Monitoring mount point changes via /proc/mounts

爷,独闯天下 提交于 2019-11-30 08:59:08

There was a bugfix in linux kernel describing that behavior:

SUSv3 says "Regular files shall always poll TRUE for reading and writing". see http://www.opengroup.org/onlinepubs/009695399/functions/poll.html

So, you have to use poll with POLLPRI | POLLERR flags. Something like this:


     int mfd = open("/proc/mounts", O_RDONLY, 0);
     struct pollfd pfd;
     int rv;

     int changes = 0;
     pfd.fd = mfd;
     pfd.events = POLLERR | POLLPRI;
     pfd.revents = 0;
     while ((rv = poll(&pfd, 1, 5)) >= 0) {
          if (pfd.revents & POLLERR) {
               fprintf(stdout, "Mount points changed. %d.\n", changes++);
          }

          pfd.revents = 0;
          if (changes > 10) {
               exit(EXIT_FAILURE);
          }
     }

The documentation that you pointed to is incorrect. To wait on mount changes using select(), the /proc/mounts or /proc/pid/mounts file descriptor should set be in exceptfds, not readfds. Just swap the 2nd and 4th arguments in your program. File descriptors associated with regular files are required by POSIX to always be readable.

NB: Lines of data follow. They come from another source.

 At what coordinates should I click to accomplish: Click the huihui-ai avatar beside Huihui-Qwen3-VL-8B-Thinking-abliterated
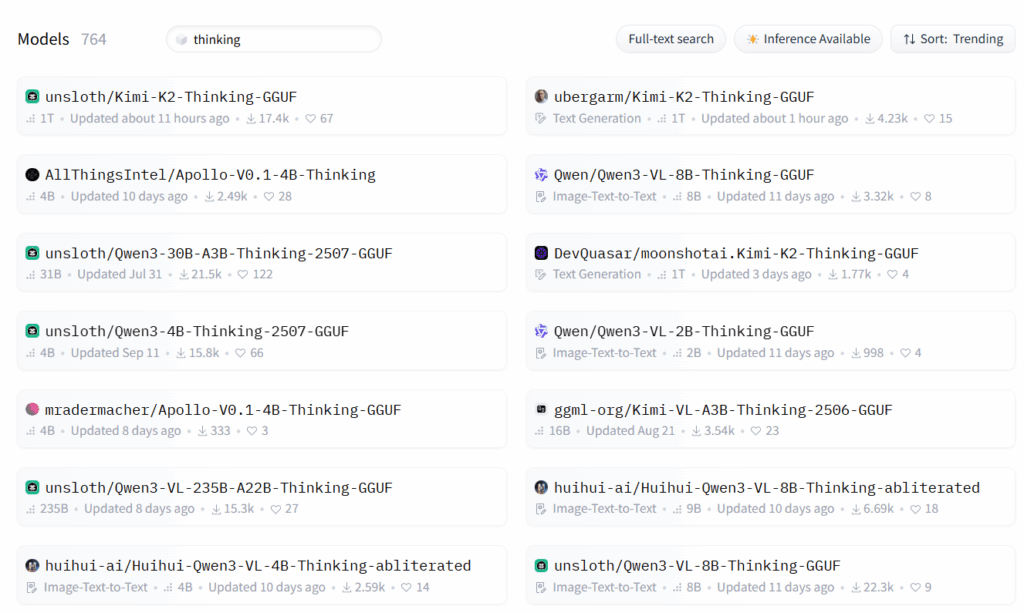(541, 488)
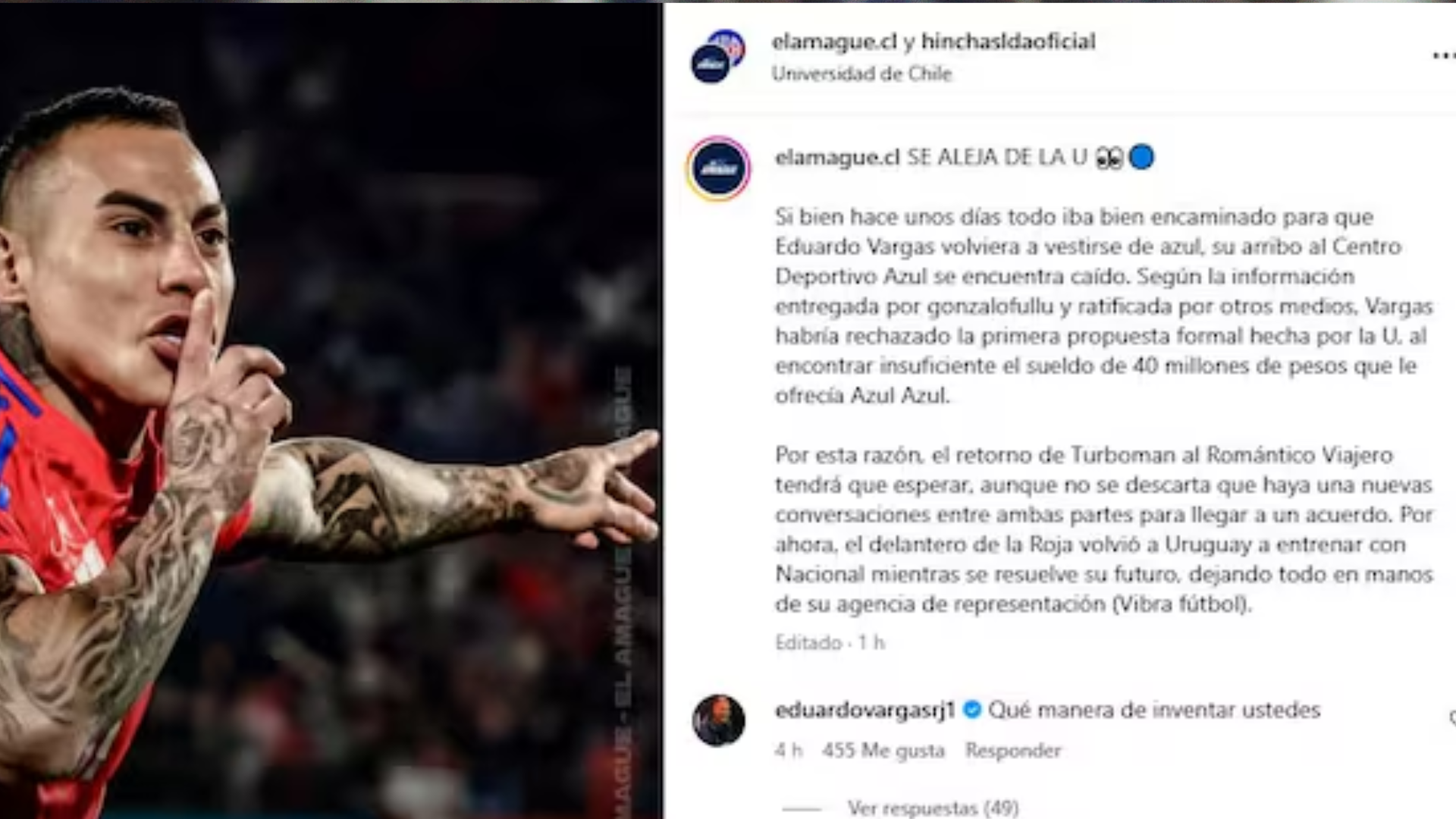Viewport: 1456px width, 819px height.
Task: Open the Universidad de Chile location link
Action: tap(861, 74)
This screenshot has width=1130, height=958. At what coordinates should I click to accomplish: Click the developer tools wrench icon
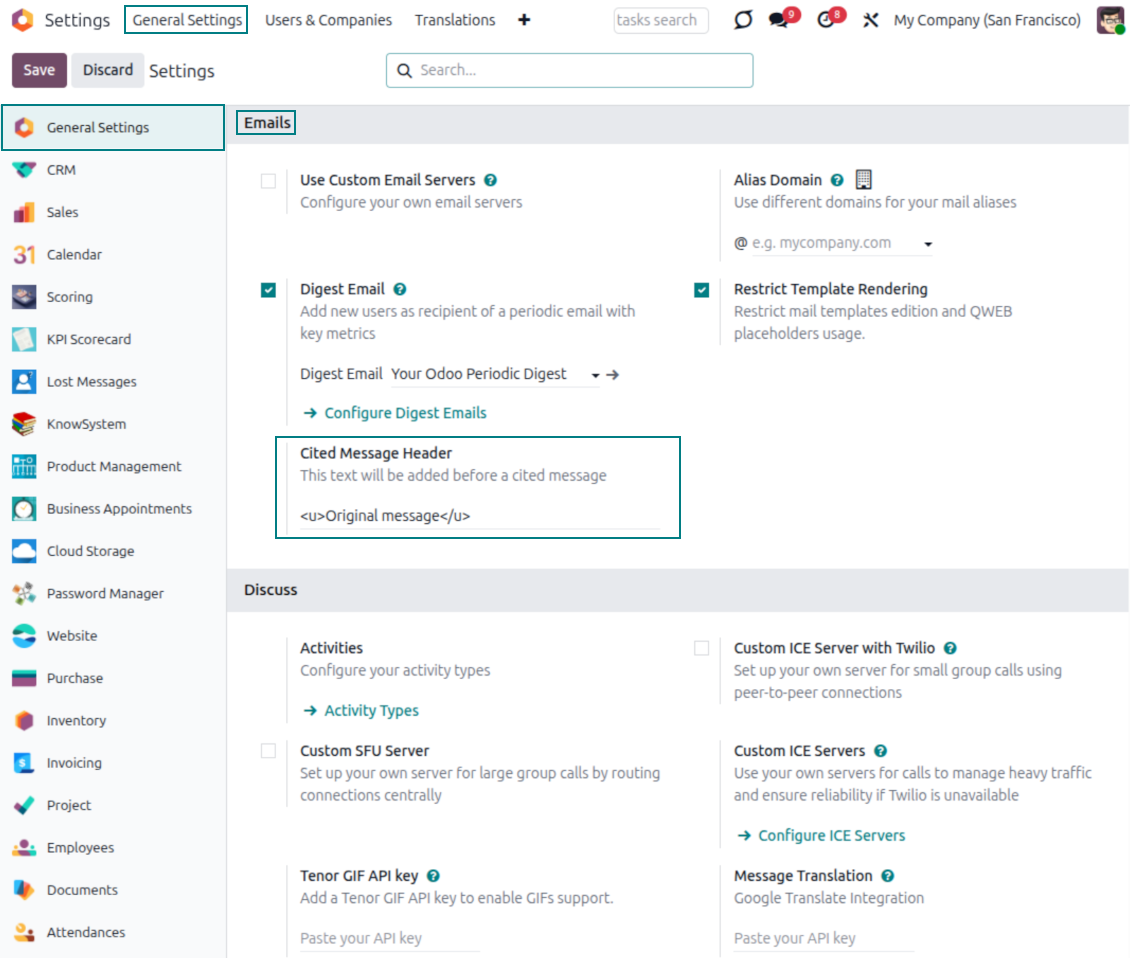pyautogui.click(x=871, y=19)
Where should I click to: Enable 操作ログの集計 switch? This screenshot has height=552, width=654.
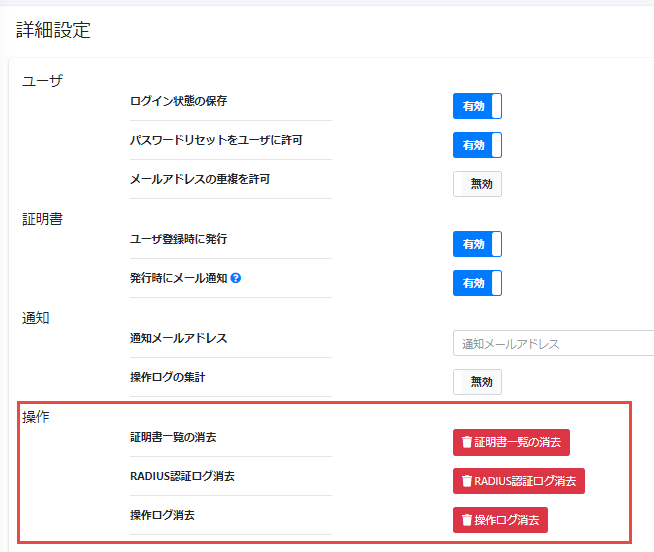pyautogui.click(x=477, y=382)
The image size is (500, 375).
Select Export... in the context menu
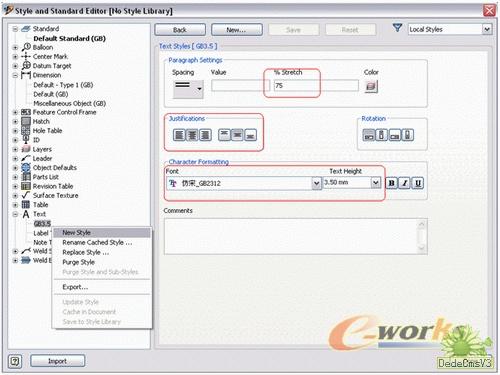pos(75,287)
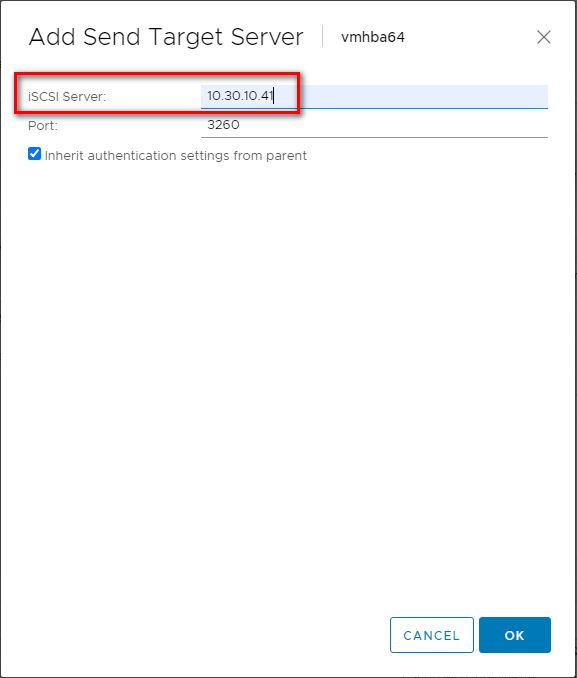Screen dimensions: 577x678
Task: Click the vmhba64 adapter name in header
Action: (x=373, y=37)
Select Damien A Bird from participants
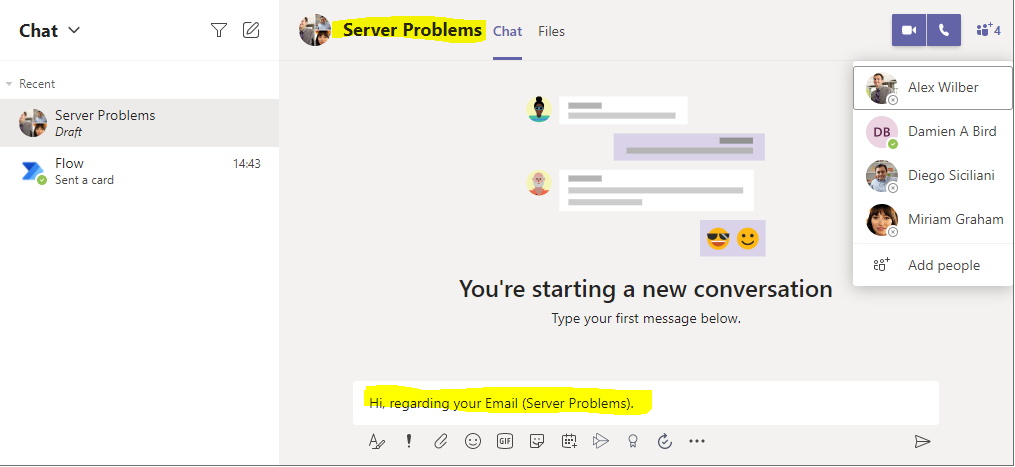This screenshot has height=467, width=1015. [x=950, y=131]
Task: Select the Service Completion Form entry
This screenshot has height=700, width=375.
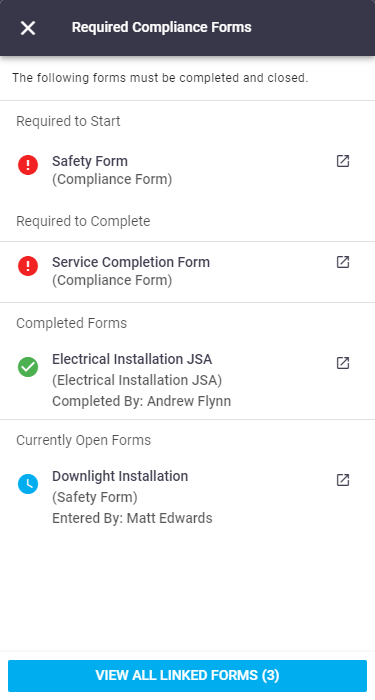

To complement the main example posted on question, here's another example using GLib and GIO libraries, to listen to mount changes by monitoring /proc/self/mountinfo:

/* Compile with:
 * gcc -g -O0 `pkg-config --cflags --libs gio-2.0` -o test test.c
 */

#include <glib.h>
#include <gio/gio.h>

static gboolean
proc_mounts_changed (GIOChannel   *channel,
                     GIOCondition  cond,
                     gpointer      user_data)
{
  if (cond & G_IO_ERR)
    {
      g_message ("MOUNTS CHANGED!"); 
    }
  return TRUE;
}

int
main (int argc, char *argv[])
{
  GIOChannel *proc_mounts_channel;
  GSource *proc_mounts_watch_source;
  GError *error = NULL;
  GMainLoop *loop;

  proc_mounts_channel = g_io_channel_new_file ("/proc/self/mountinfo", "r", &error);
  if (proc_mounts_channel == NULL)
    {
      g_warning ("Error creating IO channel for %s: %s (%s, %d)", "/proc/self/mountinfo",
               error->message, g_quark_to_string (error->domain), error->code);
      g_error_free (error);
      return error->code;
    }

  proc_mounts_watch_source = g_io_create_watch (proc_mounts_channel, G_IO_ERR);
  g_source_set_callback (proc_mounts_watch_source,
                         (GSourceFunc) proc_mounts_changed,
                         NULL, NULL);
  g_source_attach (proc_mounts_watch_source,
                   g_main_context_get_thread_default ());
  g_source_unref (proc_mounts_watch_source);
  g_io_channel_unref (proc_mounts_channel);

  loop = g_main_loop_new (NULL, FALSE);

  /* Run the main loop, program can be ended with CTRL+C */
  g_main_loop_run (loop);
  g_main_loop_unref (loop);

  return 0;
}

If you do

ls -l /proc/mounts

You will see that time is keep on changing that means mount data is being constantly updated even though not much is changed. So looks like the current method of monitoring mounts is not workable.